La Bassée, France, 1929-1930

La Bassée at the time the poem was written
Click on the picture to see how the village looked in 1918

The Road to La Bassée

By Rob Ruggenberg Enveloppe

Sixteen years after the Great War, in 1934, Bernard Newman and Harold Arpthorp, two British veterans, together wrote 'The Road to La Bassée'.

It is an amazing poem, that describes their return to one of the former battlefields in France.

Bernard Newman had some writing experience. Later in his life he would join the English Secret Service and he would write a book on flying saucers. About Harold Arpthorp we know nothing.

La Bassée lies in France, southwest of Lille and about ten miles from the Belgian border. Here in the autumn of 1914 was fought one of the bloodiest battles of the Great War.

Strictly speaking the fight at La Bassée was a prolongation of the terrific contest at Ypres. Thrown back on the Marne in its initial drive on Paris, the German army, after a few weeks rest to recuperate and to mass artillery, lunged westward towards the sea, hoping to capture the channel ports and thus prevent British troops and supplies from reaching France. A million Germans participated in this drive.

dead Germans soldiers in front of a dugout at La Bassée The struggle for the trenches of La Bassée was a part of this battle, which from beginning to end lasted nearly two months with never a day unmarked by desperate struggles.
Picture: Dead Germans lying in front of a dugout at La Bassée.
It is estimated that at La Bassée alone the Germans fired $ 500,000 worth of shells into the trenches within a few days.

Life in these trenches became terrible beyond description. The dead lay thick, bodies without heads, without arms or legs, human flesh plastered by the explosion of shells against, and actually into, the walls. The dead lay for days, decomposing under the feet of the living.

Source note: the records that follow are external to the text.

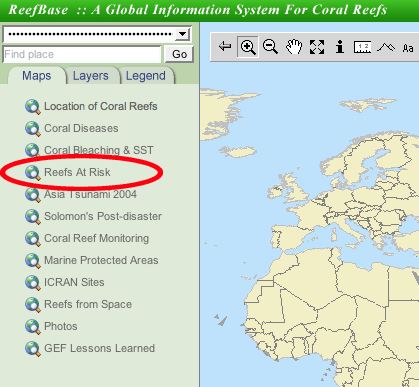The width and height of the screenshot is (419, 387).
Task: Switch to the Legend tab
Action: pos(146,76)
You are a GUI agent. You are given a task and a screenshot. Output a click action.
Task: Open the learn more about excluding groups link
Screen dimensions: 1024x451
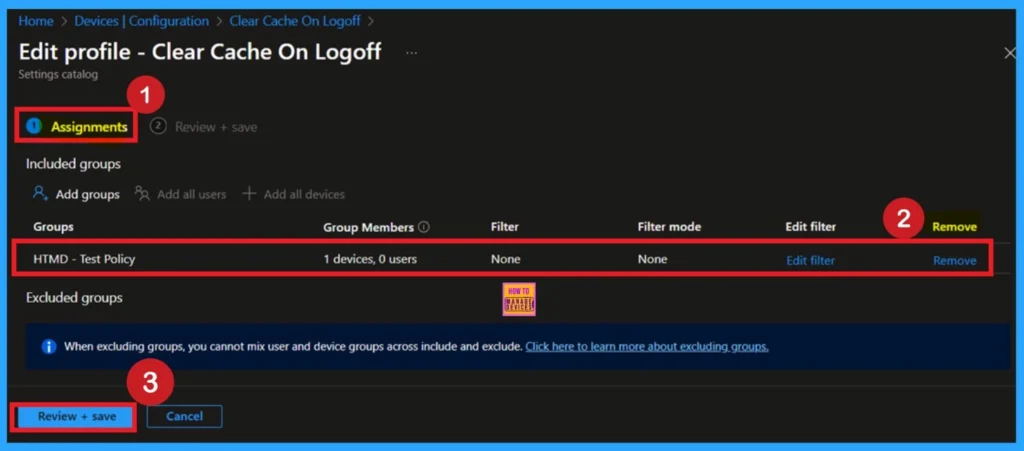tap(646, 346)
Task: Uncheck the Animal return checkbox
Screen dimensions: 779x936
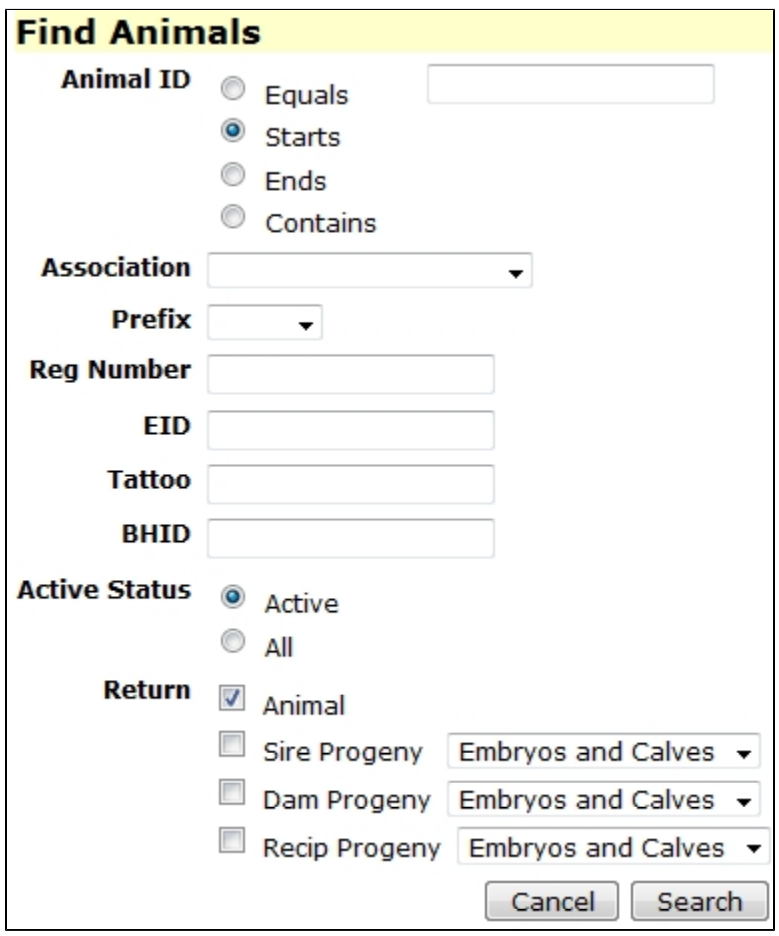Action: click(x=232, y=697)
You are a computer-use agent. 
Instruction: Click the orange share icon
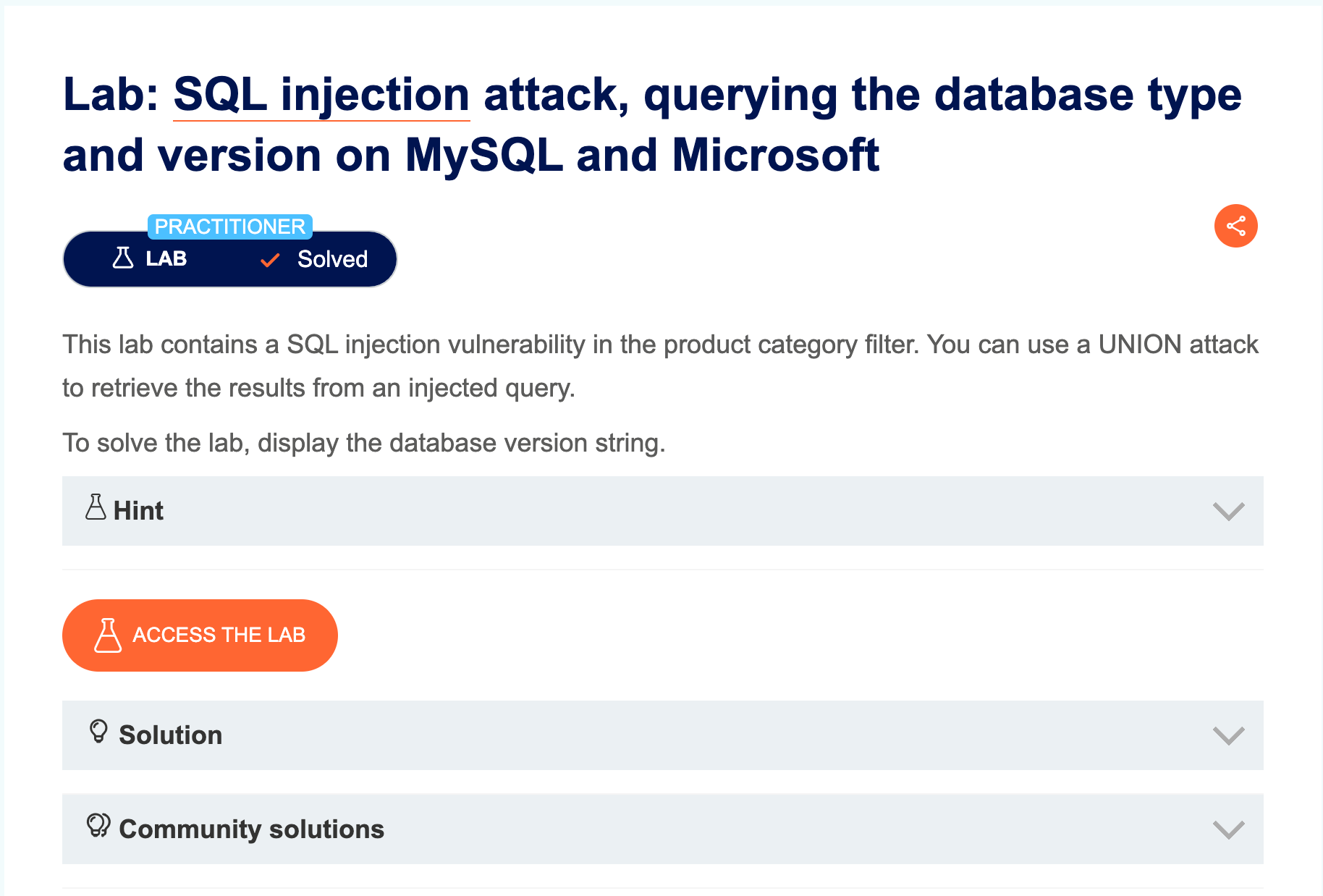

Throughout these battles the Germans advanced in solid formation, often six or seven deep, and their losses were almost beyond belief. They carpeted the ground. Not a shell hole but had its quota.

The poem Bernard Newman and Harold Arpthorp wrote about revisiting this battlefield is less cynical than High Wood, the poem by Philip Johnstone in which tourists are pictured who wander over an old battlefield.

On the contrary - The Road to La Bassée is actually a joyful poem, with a striking, even rejoicing last line. Maybe it was written as a sort of reply-poem to the 1915 soldiers song on the Bassée road, which also describes the landscape and the civilian life. Newman and Arpthorp must have known that song. They problably even have sung it.

The Road to La Bassée

I went across to France again, and walked about the line,
The trenches have been all filled in - the country's looking fine.
The folks gave me a welcome, and lots to eat and drink,
Saying, 'Allo, Tommee, back again? 'Ow do you do? In ze pink?'
And then I walked about again, and mooched about the line;
You'd never think there'd been a war, the country's looking fine.
But the one thing that amazed me most shocked me, I should say
- There's buses running now from Bethune to La Bassée!

I sat at Shrapnel Corner and I tried to take it in,
It all seemed much too quiet, I missed the war-time din.
I felt inclined to bob down quick - Jerry sniper in that trench!
A minnie coming over! God, what a hellish stench!
Then I pulled myself together, and walked on to La Folette -
And the cows were calmly grazing on the front line parapet.
And the kids were playing marbles by the old Estaminet -
Fancy kiddies playing marbles on the road to La Bassée!

You'd never think there'd been a war, the country's looking fine -
I had a job in places picking out the old front line.
You'd never think there'd been a war - ah, yet you would, I know,
You can't forget those rows of headstones every mile or so.
But down by Tunnel Trench I saw a sight that made me start,
For there, at Tourbieres crossroads - a gaudy ice-cream cart!
It was hot, and I was dusty, but somehow I couldn't stay -
Ices didn't seem quite decent on the road to La Bassée.

Some of the sights seemed more than strange as I kept marching on.
The Somme's a blooming garden, and there are roses in Peronne.
The sight of dear old Arras almost made me give three cheers;
And there's kiddies now in Plugstreet, and mamselles in Armentiers.
But nothing that I saw out there so seemed to beat the band
As those buses running smoothly over what was No Man's Land.
You'd just as soon expect them from the Bank to Mandalay
As to see those buses running from Bethune to La Bassée.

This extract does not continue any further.